• _Supplied information_:
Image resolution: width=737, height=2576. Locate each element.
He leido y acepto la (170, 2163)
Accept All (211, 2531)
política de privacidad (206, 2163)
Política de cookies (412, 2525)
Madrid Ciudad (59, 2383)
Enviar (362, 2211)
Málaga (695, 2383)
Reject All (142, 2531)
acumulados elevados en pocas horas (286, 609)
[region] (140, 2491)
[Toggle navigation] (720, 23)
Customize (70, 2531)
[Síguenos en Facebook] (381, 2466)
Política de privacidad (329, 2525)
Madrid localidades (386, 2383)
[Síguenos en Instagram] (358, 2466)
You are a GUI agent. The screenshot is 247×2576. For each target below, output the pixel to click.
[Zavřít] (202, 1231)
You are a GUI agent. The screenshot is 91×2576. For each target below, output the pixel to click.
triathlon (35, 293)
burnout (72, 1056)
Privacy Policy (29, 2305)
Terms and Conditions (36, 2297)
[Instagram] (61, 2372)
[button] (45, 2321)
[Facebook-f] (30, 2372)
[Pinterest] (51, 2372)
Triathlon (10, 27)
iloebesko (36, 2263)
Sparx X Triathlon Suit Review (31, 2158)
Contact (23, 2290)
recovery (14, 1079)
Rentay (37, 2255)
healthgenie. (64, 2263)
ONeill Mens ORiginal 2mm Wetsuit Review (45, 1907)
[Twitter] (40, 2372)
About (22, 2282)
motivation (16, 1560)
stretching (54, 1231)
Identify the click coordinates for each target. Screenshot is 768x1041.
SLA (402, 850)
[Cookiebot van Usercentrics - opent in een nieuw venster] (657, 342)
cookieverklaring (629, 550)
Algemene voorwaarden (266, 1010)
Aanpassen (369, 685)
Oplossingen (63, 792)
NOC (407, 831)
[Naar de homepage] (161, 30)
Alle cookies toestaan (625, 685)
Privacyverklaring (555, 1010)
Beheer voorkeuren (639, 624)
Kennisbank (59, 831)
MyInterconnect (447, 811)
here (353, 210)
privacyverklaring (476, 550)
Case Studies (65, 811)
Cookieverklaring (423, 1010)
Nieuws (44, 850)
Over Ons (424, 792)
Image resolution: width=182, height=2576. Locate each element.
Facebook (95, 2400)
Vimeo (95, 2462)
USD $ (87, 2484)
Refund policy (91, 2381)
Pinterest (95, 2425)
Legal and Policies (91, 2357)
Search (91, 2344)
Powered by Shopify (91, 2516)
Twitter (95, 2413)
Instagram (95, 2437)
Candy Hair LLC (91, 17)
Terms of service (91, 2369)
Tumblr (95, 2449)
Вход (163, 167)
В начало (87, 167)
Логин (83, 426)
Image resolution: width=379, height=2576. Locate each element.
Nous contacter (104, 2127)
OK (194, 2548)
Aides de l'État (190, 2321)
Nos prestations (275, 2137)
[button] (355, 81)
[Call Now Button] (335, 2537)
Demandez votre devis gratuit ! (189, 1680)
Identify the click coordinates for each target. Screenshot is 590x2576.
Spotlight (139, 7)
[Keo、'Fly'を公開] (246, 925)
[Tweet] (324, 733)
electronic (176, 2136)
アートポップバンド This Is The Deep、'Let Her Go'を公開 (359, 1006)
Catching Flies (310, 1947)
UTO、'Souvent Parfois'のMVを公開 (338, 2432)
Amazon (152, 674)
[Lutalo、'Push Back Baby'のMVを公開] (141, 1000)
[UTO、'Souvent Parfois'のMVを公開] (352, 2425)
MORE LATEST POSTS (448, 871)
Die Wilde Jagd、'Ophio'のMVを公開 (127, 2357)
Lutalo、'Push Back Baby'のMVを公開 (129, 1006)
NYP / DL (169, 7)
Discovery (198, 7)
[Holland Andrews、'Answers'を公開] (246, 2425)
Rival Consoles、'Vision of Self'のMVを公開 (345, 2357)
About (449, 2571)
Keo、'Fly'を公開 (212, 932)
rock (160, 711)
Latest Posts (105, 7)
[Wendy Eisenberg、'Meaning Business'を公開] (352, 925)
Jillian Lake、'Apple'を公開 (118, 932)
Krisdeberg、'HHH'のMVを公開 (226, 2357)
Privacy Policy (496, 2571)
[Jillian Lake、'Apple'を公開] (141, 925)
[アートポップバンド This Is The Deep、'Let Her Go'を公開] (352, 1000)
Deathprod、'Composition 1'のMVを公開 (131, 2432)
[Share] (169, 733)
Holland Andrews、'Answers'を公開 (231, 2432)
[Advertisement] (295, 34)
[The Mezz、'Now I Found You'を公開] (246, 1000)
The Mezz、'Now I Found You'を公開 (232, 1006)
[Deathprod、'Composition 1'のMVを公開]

• _Work request_: Show all lines from the records above where the word "Terms" occurs.

• _The answer_:
Terms and Conditions (36, 2297)
Terms of service (91, 2369)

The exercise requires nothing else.